Internet SOPA/PIPA Revolt: Don’t Declare Victory Yet via Wired. It is a good point that although a good blow was dealt to SOPA and PIPA, these instruments are not completely defeated and they will be revised in these months. We the Internets have to remain on our toes and respond quickly making enough noise to oppose them.
That pipe of trash that someone smoked via The Pirate Bay Blog. Great piece, I highly recommend you read it. From Edisons’ patent of moving pictures, they go to the lawless origin of this copyright industry. Making the point that as they have bad business models, the Pirate Bay is a threat as it is a competitor. “The entertainment industry say they’re creating ‘culture’ but what they really do is stuff like selling overpriced plushy dolls and making 11 year old girls become anorexic. Either from working in the factories that creates the dolls for basically no salary or by watching movies and tv shows that make them think that they’re fat.”
LOLing Our Way to Internet Freedom via Wired. The funny side around it, click it!
The MPAA Says Blackout Protests Are an Abuse of Power via Gizmodo. In this context, I believe it was best for them just to shut up instead of giving themselves more bad publicity. Yes, they say the blackouts were abuse of power. Is it not abuse of power their own lobbying, “sue ‘em all” schemes and manipulation? It was a very hypocritical statement on their side, as this legislation is pro-censorship and about real abuse of power.
Honorable mentions in pictures:
I am not the only one seeing that the copyright industry manipulates political agencies to achieve their objectives. However I was very glad when I read the position of the White House on this, which is very reasonable. Paraphrasing what I have read some days ago about this is that despite the problem piracy might represent, it is not an excuse to disrupt the Internet and walk the dangerous path of censorship. The industry is obsessed in claiming that it is losing money. However, there are studies stating that it is doing better than ever. Also, consider the following factors: there is still a financial crisis in the world, media releases don’t offer as much value for money as they should, newly created artists are shitty (you know who they are). And most importantly, think of this: perhaps if the copyright industry stops being so interested in lobbying to make it’s will into law (I think this lobbying is a nice way to say bribing) and “sue ‘em all” legal schemes, they could find that they are not losing money, they are spending it being evil. Anyway, the money resulting from suing infringers is not going to the artists whose rights were violated, right?
Copyright has become something very different than what it should be. Legislations are created to favor just the big companies, not for protecting the artists rights, the later is just an excuse now. For example, how is it possible that Martin Luther King’s “I have a dream” speech is copyrighted? Or that in Canada nothing else would enter the public domain until 2032? Or that in the U.S. many works published in 1955 are going to enter the public domain in 2051 instead of today? Go copyright the Declaration of Human Rights or the Constitution of the U.S. while you’re at it!
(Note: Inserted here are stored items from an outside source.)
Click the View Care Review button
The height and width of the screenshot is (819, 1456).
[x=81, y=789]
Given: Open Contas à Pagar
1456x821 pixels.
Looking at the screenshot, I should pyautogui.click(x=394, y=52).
The Internet doesn’t belong to anyone and at the same time, it belongs to everyone; and the Internet is free. I am not supporting piracy, and online criminal activities have to be monitored, reported and shut down. However, legislation written as SOPA and PIPA leaves serious doubts and takes many free thinkers like me to be afraid of censorship. This post is an example. I am criticizing the copyright industry, if SOPA were in place, they could shut down my site without even telling me. That’s the main problem with it.
Finally, there could be a hidden agenda behind all this. The copyright industry might want to turn the Internet into a television channel, and in the most horrible scenario: a big brother of sorts, where all the content you watch is created by the industry and delivered to you with payment schemes, like cable tv. In this scenario, user generated content, which is for me the most wonderful thing about the Internet, would die. I smelled something like this with the “Youtube offering professionally created content” thing. I’ll write about this next time.
Update: operators of Megaupload were detained yesterday, ¿Do they need to approve SOPA to have even more power?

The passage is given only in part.